As heavy as “The Revolutionists” may sound, Gunderson, director Matt Stabile and the inspired Theatre Lab cast keep a play brimming with ideas big and small artfully aloft. Using contemporary language, speech patterns and plenty of humor, Gunderson keeps the audience engaged in a historical fantasy that seems anything but distant.
The performers, each one a beauty in Dawn C. Shamburger’s period costumes, vibrantly inhabit characters who evolve from witty women to courageous ones who face death with dignity.
Fridh’s Olympe is a woman of churning ideas, some absurd (should her new work be a musical?), some bold (speaking to the unreceptive revolutionary men of the National Assembly about the rights of women). Initially fainthearted in the face of danger, she grows to become as bold as the others in this Gundersondevised sisterhood.
Singleton’s Marianne, the invented character, is a levelheaded wife and mother risking everything to end slavery in her homeland. Quietly observant and frank in her opinions, she becomes a confidante and source of emotional solace to the others.

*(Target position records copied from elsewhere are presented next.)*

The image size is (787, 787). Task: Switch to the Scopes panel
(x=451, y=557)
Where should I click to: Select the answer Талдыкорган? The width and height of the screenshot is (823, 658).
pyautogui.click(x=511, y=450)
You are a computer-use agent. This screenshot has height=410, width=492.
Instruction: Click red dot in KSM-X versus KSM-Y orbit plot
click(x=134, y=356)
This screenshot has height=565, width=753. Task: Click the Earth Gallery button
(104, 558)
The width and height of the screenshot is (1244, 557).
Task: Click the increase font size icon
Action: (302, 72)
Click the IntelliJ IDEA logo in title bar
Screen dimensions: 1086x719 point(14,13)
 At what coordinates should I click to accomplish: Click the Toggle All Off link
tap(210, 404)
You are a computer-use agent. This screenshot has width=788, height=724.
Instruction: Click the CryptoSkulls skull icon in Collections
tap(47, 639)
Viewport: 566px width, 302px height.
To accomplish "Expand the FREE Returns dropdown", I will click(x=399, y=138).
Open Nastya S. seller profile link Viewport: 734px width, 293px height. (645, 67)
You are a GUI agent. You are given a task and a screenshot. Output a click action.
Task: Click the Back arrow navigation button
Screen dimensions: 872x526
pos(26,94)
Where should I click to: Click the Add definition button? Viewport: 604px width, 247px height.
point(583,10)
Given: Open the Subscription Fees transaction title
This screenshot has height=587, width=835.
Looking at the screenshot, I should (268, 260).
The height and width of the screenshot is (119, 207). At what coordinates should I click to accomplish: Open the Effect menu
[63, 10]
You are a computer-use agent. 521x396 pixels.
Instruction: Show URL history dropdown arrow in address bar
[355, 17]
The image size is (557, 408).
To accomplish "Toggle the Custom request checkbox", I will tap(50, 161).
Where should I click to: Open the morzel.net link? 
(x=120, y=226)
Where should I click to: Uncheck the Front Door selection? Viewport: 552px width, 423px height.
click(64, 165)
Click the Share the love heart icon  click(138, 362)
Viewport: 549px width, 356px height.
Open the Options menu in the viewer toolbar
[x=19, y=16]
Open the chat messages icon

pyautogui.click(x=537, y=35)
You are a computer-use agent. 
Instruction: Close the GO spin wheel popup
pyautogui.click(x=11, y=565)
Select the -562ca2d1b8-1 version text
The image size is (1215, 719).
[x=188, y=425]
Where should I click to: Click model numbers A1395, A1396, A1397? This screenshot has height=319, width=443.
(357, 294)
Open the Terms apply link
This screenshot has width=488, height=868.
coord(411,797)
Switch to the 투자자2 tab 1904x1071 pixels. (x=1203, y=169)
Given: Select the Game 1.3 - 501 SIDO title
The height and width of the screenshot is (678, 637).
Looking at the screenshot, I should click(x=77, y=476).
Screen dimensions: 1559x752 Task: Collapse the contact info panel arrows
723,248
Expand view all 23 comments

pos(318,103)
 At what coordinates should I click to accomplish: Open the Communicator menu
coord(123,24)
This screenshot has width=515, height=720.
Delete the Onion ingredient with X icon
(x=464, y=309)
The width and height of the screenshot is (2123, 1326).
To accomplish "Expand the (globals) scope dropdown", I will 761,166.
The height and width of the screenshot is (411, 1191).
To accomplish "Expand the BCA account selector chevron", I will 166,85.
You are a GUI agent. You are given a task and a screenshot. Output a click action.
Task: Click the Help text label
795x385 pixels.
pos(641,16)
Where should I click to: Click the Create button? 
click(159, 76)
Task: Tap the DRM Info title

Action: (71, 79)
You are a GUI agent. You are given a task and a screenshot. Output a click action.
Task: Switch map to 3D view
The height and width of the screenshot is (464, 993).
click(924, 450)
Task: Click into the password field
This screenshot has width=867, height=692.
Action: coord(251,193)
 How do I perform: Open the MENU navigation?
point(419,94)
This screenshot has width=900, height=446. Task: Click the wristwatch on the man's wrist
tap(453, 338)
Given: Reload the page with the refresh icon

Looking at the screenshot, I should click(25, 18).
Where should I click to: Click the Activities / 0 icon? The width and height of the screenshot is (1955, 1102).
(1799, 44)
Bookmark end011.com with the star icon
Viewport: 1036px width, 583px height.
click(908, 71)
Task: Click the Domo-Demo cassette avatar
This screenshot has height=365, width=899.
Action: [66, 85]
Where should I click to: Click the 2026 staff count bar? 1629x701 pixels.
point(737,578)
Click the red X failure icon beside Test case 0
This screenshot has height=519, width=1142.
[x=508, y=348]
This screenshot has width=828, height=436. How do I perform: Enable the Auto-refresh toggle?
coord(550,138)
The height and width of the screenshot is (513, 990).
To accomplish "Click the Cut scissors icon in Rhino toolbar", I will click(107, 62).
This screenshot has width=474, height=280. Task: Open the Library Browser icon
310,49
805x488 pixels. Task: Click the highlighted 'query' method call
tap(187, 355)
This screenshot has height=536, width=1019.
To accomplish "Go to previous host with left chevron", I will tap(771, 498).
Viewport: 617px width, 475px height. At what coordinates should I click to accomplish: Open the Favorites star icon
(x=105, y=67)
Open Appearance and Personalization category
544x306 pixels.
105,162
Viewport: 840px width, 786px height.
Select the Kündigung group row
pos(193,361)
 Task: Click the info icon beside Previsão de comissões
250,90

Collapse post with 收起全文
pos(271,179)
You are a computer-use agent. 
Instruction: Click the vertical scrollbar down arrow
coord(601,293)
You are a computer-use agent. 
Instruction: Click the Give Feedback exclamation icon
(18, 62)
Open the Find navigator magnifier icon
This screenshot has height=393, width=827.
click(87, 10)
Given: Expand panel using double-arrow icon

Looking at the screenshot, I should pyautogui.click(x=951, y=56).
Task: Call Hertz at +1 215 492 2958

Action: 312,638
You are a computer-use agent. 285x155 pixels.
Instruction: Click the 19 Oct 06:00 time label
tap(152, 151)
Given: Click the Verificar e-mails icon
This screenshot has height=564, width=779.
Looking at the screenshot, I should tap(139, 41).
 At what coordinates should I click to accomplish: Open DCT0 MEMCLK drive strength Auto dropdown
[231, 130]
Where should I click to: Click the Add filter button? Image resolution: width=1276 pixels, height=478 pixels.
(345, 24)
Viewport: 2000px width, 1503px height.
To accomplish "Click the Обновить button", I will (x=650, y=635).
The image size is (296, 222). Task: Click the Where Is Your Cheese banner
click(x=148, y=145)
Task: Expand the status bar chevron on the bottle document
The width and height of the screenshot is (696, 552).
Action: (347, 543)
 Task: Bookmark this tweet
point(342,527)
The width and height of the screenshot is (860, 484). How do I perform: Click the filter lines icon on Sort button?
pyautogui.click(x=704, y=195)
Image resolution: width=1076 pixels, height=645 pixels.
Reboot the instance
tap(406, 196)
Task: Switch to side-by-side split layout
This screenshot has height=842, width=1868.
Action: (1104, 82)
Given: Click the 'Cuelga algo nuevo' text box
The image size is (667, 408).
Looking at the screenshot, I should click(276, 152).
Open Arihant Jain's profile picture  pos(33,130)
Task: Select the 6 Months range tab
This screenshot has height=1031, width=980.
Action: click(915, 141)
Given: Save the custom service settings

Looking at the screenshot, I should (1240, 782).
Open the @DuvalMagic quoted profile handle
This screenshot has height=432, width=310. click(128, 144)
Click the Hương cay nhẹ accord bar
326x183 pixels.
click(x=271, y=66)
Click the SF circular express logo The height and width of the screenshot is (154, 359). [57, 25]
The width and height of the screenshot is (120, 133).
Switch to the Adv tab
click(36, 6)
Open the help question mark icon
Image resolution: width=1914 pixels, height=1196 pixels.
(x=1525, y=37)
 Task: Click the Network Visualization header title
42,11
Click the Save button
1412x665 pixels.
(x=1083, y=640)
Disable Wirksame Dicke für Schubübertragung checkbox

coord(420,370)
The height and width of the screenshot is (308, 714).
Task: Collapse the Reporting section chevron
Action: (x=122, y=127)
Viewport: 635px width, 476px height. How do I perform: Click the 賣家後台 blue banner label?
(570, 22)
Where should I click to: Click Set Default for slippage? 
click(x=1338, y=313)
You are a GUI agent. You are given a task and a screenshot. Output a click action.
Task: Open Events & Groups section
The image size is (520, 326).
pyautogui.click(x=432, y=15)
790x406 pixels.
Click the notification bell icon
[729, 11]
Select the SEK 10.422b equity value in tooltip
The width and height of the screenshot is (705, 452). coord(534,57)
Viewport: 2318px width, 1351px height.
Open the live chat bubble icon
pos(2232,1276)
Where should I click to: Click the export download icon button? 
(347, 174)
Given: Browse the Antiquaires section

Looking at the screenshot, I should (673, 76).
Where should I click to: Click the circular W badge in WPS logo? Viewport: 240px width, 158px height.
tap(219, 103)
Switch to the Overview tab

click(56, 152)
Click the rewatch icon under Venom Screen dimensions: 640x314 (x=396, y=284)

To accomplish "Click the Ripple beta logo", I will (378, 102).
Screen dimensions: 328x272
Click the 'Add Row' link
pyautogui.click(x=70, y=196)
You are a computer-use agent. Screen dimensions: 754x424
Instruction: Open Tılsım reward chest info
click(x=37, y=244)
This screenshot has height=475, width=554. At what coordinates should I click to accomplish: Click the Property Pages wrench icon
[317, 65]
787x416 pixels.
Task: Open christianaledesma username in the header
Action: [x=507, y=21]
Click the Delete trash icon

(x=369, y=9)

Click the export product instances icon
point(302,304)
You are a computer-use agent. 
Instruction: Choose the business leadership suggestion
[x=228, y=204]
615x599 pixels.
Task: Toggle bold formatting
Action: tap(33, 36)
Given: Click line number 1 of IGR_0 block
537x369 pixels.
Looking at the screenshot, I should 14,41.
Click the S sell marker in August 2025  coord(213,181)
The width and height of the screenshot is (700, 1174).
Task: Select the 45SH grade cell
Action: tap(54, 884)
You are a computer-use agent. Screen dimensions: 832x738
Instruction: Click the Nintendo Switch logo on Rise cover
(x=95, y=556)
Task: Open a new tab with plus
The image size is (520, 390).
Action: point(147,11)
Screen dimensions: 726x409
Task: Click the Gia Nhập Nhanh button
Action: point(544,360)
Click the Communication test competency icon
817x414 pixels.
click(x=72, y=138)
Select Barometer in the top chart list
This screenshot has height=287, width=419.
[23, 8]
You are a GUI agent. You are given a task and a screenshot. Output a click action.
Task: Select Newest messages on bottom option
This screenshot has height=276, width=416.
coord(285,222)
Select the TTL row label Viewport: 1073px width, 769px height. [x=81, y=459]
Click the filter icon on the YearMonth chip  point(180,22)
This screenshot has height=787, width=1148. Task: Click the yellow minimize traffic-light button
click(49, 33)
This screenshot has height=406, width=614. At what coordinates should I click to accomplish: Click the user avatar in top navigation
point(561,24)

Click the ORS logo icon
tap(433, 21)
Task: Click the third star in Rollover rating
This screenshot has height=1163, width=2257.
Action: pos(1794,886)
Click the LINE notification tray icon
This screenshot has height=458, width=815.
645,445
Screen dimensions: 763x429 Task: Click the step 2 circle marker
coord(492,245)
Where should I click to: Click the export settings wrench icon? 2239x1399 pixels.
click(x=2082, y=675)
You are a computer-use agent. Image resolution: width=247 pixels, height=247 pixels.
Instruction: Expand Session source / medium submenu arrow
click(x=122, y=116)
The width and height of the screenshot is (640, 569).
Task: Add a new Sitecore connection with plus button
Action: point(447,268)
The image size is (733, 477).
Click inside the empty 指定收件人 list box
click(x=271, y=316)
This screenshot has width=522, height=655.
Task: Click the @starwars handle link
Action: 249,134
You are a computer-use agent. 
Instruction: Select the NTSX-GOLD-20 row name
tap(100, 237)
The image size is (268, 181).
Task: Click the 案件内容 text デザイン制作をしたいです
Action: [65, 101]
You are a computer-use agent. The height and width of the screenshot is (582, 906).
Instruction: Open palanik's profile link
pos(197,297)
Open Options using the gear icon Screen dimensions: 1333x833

As Charlotte, Stoica is something of a female buccaneer. Swagger is in her DNA, while bold impatience is her style. Yet as she awaits her fate in prison, her vulnerability in a touching scene with Marianne reveals the frightened young woman beneath the assassin’s armor.
As written and interpreted, Matthews’ Marie Antoinette is a treasure. Girlish, still adorned in the queen’s bow-bedecked finery and sometimes speaking of herself in the third person, this Marie evolves from a frivolous royal to a movingly dignified figure whose final words, conveyed truthfully by Gunderson, stemmed from the queen accidentally stepping on her executioner’s foot.
Running a couple of hours, “The Revolutionists” makes clear why Gunderson’s work is so widely produced. Brimming (some would say overflowing) with engaging ideas, examining the past in a way that resonates in the present, Theatre Lab’s latest is another feast for theater lovers hungry for art with substance.
“The Revolutionists” is running through Feb. 25 in Parliament Hall on the Florida Atlantic University Campus, 777 Glades Road, in Boca Raton. Showtimes are 7:30 p.m. Thursday-Saturday, 3 p.m. Sunday. Tickets cost $35. To order, call 561-297-6124 or go to FAUEvents.com.